WORK REQUEST:
In the entries below, how many lines include "agent"? Reply with the number and nothing more.

Items from a data source:
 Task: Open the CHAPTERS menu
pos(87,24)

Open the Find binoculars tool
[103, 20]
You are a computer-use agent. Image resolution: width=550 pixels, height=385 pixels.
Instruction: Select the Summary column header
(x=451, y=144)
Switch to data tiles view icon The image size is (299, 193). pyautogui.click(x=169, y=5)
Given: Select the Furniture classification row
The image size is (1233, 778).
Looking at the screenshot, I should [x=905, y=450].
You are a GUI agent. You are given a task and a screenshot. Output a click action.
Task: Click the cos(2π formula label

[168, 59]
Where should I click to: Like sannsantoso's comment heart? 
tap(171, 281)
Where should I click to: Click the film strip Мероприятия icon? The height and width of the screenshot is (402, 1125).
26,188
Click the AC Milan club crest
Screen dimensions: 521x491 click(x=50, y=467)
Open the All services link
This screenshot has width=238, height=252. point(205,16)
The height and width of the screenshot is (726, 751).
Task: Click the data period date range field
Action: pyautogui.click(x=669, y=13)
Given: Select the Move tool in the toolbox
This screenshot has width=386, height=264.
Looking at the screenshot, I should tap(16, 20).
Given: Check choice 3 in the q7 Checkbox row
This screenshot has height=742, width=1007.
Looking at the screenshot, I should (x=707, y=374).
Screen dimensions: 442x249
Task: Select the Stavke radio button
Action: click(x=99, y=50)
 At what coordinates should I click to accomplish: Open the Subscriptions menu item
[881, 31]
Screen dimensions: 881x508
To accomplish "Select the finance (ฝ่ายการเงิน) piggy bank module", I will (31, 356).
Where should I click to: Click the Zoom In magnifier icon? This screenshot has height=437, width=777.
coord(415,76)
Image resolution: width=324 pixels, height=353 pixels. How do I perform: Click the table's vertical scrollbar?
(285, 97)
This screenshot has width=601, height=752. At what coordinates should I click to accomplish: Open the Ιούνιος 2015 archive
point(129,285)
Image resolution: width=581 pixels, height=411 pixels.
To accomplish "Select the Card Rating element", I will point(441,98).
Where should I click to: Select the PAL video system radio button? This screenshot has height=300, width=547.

TASK RESULT:
2